| What you need to do |
Whenever a line in the records below holds the string "Παιδικά", copy it out.

§

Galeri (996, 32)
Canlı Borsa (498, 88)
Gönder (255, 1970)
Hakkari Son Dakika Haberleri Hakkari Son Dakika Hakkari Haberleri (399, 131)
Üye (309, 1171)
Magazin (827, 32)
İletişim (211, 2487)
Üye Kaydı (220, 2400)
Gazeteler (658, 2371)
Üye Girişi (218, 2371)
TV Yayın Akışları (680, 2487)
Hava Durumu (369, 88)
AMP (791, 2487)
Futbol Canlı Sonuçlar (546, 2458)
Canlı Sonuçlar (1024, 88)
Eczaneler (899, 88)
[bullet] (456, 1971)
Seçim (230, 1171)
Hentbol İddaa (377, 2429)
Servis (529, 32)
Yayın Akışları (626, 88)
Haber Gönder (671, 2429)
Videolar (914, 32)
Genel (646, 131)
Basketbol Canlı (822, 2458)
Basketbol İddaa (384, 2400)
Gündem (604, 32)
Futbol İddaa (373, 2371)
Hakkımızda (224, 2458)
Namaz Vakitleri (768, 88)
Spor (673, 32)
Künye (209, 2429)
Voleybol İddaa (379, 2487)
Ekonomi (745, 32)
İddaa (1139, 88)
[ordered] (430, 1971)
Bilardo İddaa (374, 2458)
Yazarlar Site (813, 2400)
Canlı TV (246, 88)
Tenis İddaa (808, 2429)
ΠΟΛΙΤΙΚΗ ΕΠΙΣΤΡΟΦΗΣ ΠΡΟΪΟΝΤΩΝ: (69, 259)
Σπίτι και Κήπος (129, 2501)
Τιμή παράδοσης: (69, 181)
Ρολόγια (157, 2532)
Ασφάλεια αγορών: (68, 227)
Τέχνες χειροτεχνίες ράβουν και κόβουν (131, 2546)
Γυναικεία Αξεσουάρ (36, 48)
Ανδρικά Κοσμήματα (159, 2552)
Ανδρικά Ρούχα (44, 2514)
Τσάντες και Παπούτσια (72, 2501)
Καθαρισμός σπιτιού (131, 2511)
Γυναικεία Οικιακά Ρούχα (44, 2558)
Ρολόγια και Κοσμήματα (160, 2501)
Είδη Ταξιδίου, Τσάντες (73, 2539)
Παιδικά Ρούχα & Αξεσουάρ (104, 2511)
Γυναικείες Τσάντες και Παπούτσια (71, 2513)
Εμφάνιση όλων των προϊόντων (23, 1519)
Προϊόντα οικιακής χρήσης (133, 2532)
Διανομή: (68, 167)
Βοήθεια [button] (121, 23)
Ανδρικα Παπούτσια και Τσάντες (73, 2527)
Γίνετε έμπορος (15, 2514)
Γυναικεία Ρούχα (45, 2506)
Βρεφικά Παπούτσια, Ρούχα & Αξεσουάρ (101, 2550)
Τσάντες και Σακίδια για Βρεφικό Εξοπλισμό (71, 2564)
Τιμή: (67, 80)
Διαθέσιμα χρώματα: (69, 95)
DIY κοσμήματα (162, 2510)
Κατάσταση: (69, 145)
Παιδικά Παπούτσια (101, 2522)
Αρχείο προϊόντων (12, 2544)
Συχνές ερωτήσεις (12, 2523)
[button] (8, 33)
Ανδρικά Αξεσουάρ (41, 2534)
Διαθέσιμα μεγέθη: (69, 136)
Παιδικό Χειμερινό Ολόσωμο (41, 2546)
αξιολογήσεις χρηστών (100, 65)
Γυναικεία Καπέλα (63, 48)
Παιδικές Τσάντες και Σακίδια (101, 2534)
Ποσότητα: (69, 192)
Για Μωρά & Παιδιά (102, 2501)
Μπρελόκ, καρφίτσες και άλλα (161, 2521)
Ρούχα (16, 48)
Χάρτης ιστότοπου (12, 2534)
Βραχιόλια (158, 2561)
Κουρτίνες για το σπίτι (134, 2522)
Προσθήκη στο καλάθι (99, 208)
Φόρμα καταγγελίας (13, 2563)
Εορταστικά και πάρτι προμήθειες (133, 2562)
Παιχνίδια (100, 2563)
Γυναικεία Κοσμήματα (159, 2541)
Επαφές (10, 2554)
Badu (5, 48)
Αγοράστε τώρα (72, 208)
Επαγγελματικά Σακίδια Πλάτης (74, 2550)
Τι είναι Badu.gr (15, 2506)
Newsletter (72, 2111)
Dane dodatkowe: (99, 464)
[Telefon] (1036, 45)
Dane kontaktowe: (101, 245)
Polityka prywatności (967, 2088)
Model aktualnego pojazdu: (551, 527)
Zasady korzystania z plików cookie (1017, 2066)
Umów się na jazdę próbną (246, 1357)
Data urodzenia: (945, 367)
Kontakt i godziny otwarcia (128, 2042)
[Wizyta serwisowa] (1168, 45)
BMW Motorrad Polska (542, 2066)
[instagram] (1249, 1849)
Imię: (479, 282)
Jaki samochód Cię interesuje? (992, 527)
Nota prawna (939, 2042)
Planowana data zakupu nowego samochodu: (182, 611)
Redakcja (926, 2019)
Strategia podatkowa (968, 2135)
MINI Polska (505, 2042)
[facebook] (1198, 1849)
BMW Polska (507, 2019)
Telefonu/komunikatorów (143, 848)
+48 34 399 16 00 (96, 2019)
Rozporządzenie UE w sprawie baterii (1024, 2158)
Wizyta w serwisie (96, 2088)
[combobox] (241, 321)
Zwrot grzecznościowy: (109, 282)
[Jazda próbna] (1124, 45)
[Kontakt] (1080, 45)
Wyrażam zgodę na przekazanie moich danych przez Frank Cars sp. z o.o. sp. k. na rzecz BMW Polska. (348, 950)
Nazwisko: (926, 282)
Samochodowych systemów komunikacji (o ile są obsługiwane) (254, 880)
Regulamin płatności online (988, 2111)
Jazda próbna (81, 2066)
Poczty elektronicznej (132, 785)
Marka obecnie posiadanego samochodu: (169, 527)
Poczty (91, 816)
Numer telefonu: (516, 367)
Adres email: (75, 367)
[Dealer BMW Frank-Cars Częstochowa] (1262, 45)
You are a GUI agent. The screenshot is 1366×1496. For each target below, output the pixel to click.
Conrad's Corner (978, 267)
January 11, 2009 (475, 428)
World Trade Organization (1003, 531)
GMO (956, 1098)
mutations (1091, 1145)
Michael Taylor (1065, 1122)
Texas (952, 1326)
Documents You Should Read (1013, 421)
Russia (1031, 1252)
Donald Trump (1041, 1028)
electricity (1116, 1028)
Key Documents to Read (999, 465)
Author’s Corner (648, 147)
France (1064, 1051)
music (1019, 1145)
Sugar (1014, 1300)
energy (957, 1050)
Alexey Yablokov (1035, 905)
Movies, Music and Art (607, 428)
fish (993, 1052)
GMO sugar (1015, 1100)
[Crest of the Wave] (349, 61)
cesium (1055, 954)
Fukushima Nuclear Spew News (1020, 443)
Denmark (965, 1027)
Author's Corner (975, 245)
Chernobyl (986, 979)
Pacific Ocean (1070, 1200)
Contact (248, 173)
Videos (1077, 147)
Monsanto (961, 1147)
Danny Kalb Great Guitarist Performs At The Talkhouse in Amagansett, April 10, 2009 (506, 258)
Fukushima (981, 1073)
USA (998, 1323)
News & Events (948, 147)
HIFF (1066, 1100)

§

| Output |
Παιδικά Ρούχα & Αξεσουάρ (104, 2511)
Παιδικά Παπούτσια (101, 2522)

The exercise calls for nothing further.